The Long Walk by Richard Bachman (1979): Teenage Kicks

Have you looked up how much original paperback editions of Stephen King's pseudonym Richard Bachman are going for? Hundreds of dollars. Unfortunately I don't think my copy of The Long Walk is worth nearly that much; it's a discarded book I grabbed at a sale some time ago from my hometown library. I'm sure it's got to be the same one I read as a teenager in the '80s. It's actually coded inside as YA: Young Adult. Guess that kid in bell-bottoms on the cover makes the book look like it should be shelved with the S.E. Hintons and Robert Cormiers and Paul Zindels.

UK paperback
 
It's a grim and unrelenting short novel set in the near future in which there's an actual "long walk," undertaken by teenage boys deemed the fittest and healthiest. There is no finish line, no half-time, no fouls and no timeouts.

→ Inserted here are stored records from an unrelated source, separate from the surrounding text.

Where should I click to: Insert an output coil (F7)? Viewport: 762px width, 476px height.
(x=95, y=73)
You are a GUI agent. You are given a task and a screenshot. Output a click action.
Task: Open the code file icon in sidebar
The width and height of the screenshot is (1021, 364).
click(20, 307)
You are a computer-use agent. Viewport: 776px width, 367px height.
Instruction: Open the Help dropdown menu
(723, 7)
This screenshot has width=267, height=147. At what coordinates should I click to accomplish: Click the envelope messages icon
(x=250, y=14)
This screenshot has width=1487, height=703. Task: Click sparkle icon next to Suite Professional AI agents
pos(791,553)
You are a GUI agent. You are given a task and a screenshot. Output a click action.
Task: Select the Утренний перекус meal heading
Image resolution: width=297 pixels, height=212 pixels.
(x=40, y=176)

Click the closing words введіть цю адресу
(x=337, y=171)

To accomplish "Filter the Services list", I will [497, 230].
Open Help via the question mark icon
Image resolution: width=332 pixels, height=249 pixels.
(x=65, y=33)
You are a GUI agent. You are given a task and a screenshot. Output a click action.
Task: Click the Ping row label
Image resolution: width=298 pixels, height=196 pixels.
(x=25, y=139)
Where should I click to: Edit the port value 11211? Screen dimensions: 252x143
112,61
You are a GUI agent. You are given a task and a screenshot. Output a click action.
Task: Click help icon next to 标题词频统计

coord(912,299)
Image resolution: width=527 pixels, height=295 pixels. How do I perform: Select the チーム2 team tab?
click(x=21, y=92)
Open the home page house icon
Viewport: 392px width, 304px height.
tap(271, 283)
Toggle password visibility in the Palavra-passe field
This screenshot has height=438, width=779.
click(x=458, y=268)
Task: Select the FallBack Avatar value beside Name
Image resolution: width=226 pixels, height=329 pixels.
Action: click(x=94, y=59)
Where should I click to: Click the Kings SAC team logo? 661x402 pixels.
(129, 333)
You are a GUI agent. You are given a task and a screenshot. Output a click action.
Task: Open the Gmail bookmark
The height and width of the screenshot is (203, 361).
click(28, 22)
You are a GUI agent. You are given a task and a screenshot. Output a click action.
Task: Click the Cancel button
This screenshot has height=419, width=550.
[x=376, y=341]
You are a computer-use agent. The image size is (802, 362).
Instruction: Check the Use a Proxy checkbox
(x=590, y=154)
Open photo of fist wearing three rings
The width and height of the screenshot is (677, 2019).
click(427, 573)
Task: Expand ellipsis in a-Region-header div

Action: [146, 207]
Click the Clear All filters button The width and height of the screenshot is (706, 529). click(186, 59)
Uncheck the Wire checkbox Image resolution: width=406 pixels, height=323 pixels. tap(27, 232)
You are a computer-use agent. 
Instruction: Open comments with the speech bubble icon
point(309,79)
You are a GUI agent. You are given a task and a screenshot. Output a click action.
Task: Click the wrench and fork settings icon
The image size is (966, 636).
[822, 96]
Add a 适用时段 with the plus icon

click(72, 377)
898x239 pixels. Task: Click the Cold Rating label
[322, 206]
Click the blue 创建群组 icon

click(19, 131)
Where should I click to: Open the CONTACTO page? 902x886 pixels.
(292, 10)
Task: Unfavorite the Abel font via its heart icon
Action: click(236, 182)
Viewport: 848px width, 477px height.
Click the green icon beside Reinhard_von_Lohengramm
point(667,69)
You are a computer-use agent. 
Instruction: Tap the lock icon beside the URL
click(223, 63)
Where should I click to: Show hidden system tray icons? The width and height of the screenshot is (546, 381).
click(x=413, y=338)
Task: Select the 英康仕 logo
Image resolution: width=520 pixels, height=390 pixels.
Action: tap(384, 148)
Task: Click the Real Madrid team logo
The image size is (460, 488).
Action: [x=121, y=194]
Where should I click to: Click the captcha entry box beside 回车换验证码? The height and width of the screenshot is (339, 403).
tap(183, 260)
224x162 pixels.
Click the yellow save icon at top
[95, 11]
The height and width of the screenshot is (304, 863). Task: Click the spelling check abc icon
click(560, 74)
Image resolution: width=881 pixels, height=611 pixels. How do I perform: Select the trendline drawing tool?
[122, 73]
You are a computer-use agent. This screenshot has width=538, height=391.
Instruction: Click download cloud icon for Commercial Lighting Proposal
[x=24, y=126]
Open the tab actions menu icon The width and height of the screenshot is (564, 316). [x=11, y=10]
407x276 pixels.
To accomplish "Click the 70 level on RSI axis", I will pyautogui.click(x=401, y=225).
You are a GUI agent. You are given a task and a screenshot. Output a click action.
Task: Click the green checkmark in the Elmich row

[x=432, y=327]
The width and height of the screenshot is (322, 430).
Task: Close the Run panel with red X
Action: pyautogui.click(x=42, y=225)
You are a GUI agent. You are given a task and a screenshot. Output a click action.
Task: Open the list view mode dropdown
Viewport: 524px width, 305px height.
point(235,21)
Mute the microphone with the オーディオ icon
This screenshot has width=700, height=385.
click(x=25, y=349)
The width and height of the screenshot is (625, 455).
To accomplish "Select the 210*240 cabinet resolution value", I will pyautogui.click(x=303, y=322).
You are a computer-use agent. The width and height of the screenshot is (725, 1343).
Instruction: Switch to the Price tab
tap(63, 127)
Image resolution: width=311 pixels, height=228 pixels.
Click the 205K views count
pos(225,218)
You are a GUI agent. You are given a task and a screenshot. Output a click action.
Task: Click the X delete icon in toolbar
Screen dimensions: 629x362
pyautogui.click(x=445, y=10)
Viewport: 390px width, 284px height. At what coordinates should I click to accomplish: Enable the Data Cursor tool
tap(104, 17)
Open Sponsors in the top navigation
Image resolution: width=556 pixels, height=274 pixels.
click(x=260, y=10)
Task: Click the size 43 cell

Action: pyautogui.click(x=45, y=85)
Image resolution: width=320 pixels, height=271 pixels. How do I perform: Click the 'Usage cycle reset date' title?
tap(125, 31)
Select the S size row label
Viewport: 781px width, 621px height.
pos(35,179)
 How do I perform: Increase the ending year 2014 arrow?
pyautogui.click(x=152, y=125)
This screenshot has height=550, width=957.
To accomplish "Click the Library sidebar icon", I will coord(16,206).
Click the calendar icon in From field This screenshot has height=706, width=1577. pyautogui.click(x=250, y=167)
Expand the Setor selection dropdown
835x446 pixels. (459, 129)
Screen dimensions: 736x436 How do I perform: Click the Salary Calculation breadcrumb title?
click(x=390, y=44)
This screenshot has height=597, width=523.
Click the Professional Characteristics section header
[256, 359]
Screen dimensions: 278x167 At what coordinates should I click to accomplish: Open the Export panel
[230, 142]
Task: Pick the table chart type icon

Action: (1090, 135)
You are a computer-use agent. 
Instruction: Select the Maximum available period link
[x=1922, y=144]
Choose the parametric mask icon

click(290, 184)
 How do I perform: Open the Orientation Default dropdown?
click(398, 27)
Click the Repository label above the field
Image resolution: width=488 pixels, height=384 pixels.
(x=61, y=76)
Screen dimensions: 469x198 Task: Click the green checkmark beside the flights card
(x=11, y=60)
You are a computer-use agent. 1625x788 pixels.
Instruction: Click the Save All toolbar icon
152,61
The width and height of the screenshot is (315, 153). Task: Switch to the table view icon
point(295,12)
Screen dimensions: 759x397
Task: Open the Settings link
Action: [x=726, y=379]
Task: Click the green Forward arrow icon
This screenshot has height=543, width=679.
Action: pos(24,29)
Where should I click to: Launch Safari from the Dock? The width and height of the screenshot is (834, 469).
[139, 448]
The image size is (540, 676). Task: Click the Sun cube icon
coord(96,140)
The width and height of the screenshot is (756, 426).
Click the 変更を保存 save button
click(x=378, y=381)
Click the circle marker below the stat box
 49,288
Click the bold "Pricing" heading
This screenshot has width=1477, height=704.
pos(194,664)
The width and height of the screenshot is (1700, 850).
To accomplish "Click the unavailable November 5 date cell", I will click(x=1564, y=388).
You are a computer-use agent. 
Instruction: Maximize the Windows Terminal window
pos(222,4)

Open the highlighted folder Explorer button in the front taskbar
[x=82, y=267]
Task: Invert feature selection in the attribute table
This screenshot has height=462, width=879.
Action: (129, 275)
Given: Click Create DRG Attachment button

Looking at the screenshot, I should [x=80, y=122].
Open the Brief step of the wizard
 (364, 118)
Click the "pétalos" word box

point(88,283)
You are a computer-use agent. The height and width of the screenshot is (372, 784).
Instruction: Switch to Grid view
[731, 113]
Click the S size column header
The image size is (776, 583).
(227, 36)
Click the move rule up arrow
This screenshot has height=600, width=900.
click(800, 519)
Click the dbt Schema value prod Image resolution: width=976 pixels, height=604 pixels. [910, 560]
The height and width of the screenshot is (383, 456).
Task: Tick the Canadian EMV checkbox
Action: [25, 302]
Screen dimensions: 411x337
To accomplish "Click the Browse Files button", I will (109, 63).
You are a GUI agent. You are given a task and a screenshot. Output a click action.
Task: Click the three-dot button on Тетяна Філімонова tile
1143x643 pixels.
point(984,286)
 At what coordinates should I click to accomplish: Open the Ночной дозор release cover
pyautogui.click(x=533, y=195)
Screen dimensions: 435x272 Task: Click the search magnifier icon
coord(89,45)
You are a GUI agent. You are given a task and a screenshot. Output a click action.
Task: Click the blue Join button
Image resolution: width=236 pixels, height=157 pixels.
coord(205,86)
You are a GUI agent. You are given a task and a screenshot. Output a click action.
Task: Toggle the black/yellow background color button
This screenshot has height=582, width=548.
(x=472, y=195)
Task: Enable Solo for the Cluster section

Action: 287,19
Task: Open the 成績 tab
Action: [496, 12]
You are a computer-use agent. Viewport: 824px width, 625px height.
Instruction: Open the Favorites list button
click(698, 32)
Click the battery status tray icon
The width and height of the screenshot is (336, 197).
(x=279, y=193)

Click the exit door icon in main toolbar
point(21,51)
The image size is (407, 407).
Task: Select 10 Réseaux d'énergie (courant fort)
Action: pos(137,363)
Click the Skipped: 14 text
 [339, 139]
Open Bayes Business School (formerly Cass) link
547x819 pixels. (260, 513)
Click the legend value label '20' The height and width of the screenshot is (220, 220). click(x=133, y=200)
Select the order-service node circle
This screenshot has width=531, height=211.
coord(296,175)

Military men in tanks follow them to make sure no one walks slower than 4 mph; anyone who does is shot dead on the spot. The winner literally gets anything, everything, he wants. Like another Bachman book, The Running Man (1982), it posits a terrifying world in which games are played to the death while an enraptured populace looks on. The boys themselves succumb to their physical and mental limitations as well as the psychological tensions that arise between the last few Walkers. Its allegorical nature and ambiguous ending align The Long Walk with such maddening young adult fiction as I Am the Cheese and Lord of the Flies.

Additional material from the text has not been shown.